Coal is a combustible mineral that serves as the primary fuel source for the generation of electric power and as a vital ingredient in the production of steel. According to the World Coal Institute, or WCI, coal fuels approximately 41% of global electricity generation, and approximately 68% of global steel production utilizes coal in the manufacturing process. In general, coal of all geological composition is characterized by end use as either steam coal, also known as thermal coal, or metallurgical coal. Nearly half of the United States’ electricity is produced by burning steam coal. Metallurgical coal is heated to produce coke, which is used in smelting iron ore to make steel.

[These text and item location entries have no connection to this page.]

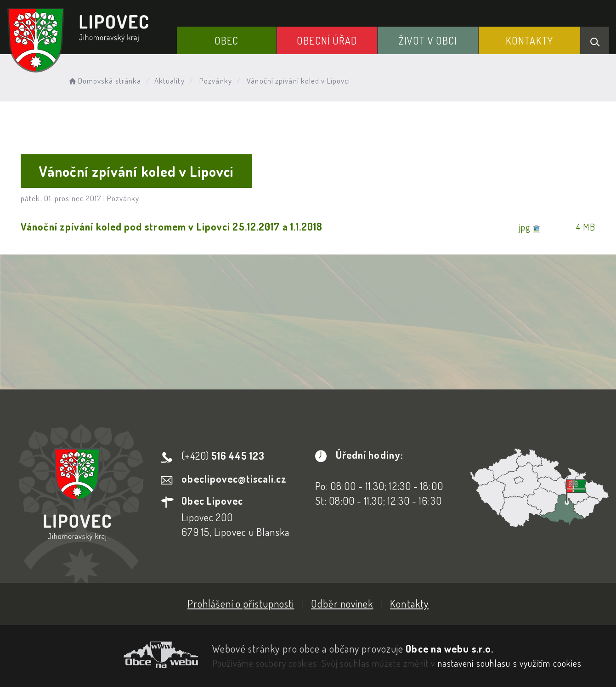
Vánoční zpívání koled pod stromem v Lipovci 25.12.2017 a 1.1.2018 (172, 226)
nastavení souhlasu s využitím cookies (510, 663)
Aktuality (170, 80)
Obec (226, 40)
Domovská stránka (104, 80)
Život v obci (428, 40)
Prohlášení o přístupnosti (241, 603)
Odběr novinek (342, 603)
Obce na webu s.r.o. (449, 648)
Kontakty (529, 40)
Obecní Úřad (327, 40)
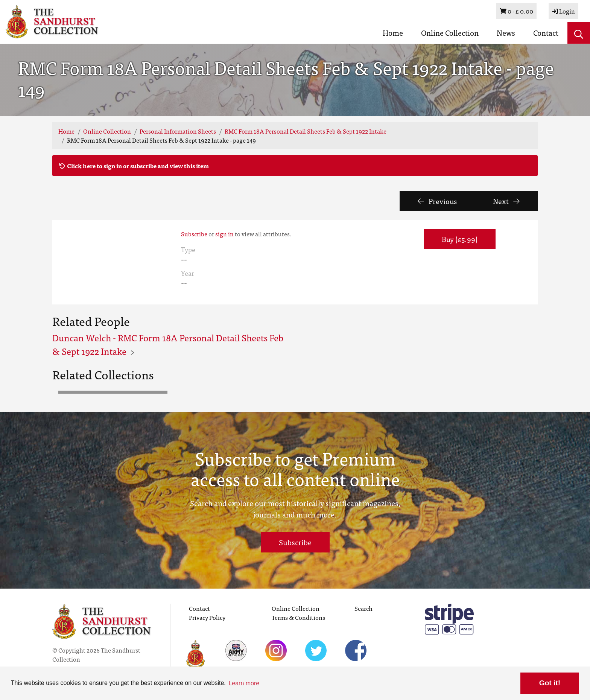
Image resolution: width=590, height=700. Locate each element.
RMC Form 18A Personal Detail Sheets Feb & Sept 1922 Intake (306, 131)
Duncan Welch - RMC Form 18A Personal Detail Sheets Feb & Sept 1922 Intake (168, 344)
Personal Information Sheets (178, 131)
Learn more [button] (244, 683)
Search (363, 608)
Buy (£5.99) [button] (459, 239)
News (506, 32)
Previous (437, 201)
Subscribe (194, 234)
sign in (224, 234)
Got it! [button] (550, 683)
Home (393, 32)
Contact (546, 32)
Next (506, 201)
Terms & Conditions (298, 617)
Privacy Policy (207, 617)
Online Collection (450, 32)
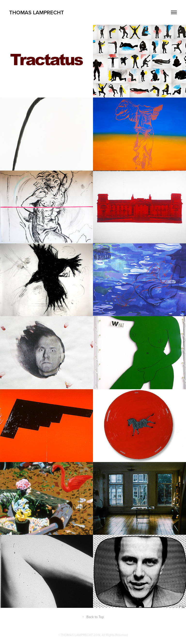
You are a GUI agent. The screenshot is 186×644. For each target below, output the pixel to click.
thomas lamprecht (36, 12)
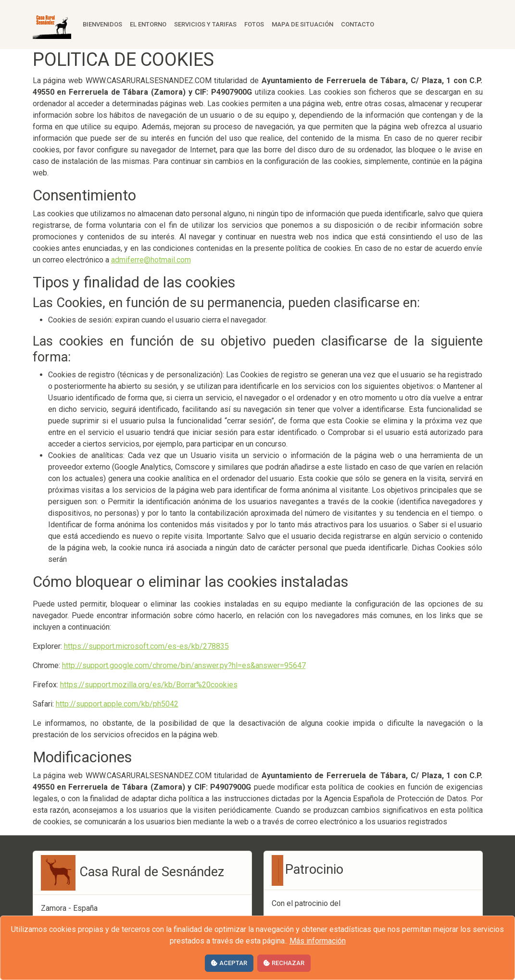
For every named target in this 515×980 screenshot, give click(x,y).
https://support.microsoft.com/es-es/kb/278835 (146, 646)
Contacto (357, 24)
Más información (317, 941)
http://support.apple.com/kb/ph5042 (117, 704)
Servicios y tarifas (205, 24)
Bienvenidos (102, 24)
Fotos (254, 24)
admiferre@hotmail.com (151, 260)
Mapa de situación (302, 24)
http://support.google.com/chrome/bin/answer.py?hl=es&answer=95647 (184, 665)
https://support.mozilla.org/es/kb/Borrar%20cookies (149, 684)
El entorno (148, 24)
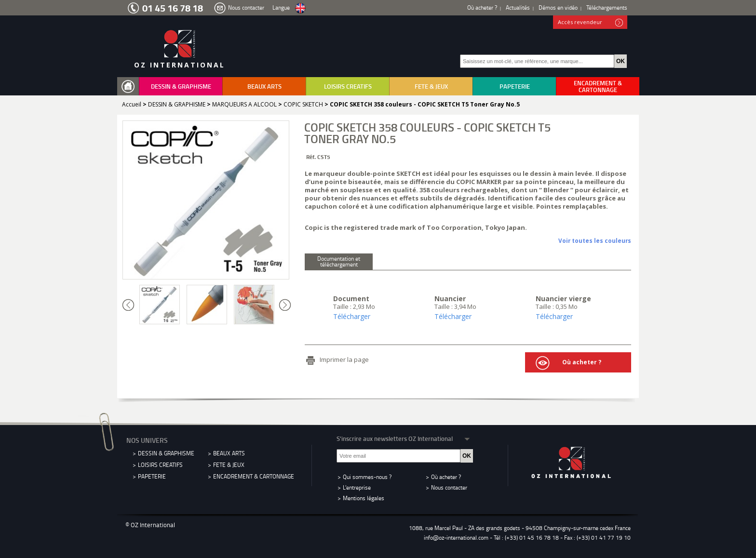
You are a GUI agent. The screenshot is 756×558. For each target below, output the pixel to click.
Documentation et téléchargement (338, 261)
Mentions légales (364, 498)
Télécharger (351, 316)
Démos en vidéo (558, 7)
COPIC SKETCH (303, 104)
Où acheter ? (482, 7)
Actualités (518, 7)
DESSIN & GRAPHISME (181, 86)
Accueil (132, 104)
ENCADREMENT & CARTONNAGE (598, 86)
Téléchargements (607, 7)
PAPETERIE (514, 86)
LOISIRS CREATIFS (348, 86)
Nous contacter (246, 7)
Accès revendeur (590, 23)
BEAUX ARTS (264, 86)
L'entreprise (357, 487)
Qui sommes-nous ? (367, 477)
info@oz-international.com (456, 537)
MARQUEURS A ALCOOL (244, 104)
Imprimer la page (344, 359)
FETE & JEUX (431, 86)
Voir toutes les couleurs (594, 240)
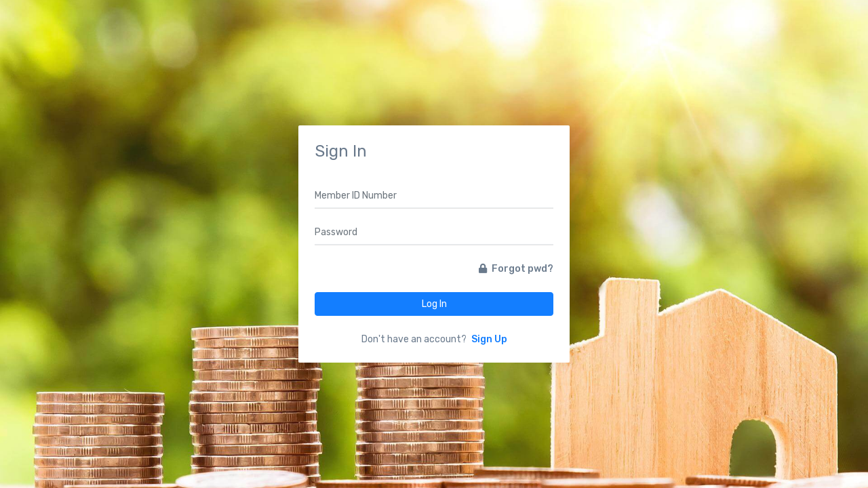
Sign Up (489, 339)
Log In (434, 304)
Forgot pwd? (516, 268)
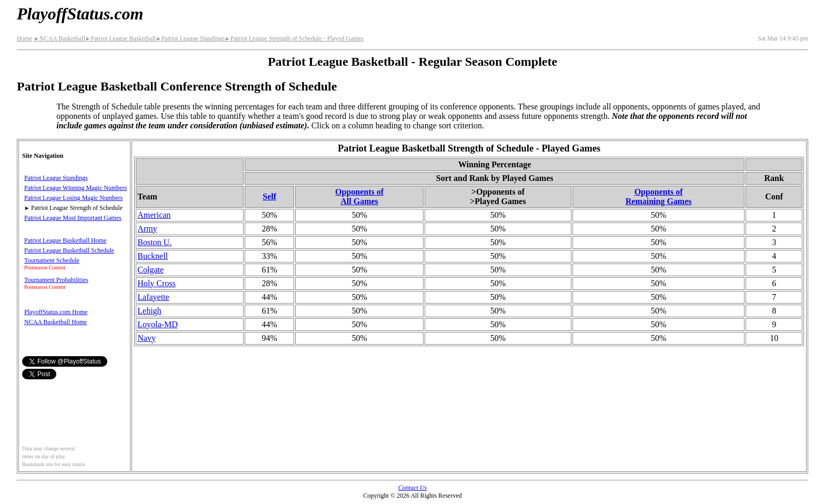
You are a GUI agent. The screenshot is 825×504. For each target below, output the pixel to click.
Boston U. (154, 242)
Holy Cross (156, 283)
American (154, 215)
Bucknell (153, 256)
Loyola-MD (157, 324)
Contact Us (413, 488)
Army (147, 228)
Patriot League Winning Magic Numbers (75, 188)
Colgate (150, 269)
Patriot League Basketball (120, 38)
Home (24, 38)
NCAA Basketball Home (55, 322)
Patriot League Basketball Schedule (69, 250)
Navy (146, 338)
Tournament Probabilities (56, 280)
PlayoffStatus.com (80, 14)
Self (269, 196)
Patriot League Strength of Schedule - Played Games (294, 38)
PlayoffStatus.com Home (56, 312)
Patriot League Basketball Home (65, 240)
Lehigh (149, 310)
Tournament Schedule (52, 260)
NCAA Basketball (59, 38)
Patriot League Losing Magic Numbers (73, 198)
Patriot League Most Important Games (73, 218)
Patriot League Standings (190, 38)
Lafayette (153, 297)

Coal is the most abundant fossil fuel in the United States, representing the vast majority of the nation’s total fossil fuel reserves. The United States has the largest proved reserves of coal in the world, with approximately 263 billion tons. The United States is the second largest producer of coal after China. At current rates of production, the United States has approximately 245 years of coal supply remaining.
Key attributes in grading metallurgical coal are its sulfur, ash and moisture content and coking characteristics, as compared to the key attributes in grading steam coal, which are heat value, ash and sulfur content. Metallurgical coal used to make coke must be low in sulfur and requires more thorough cleaning than coal used in power plants, and therefore it commands a higher price per ton than steam coal.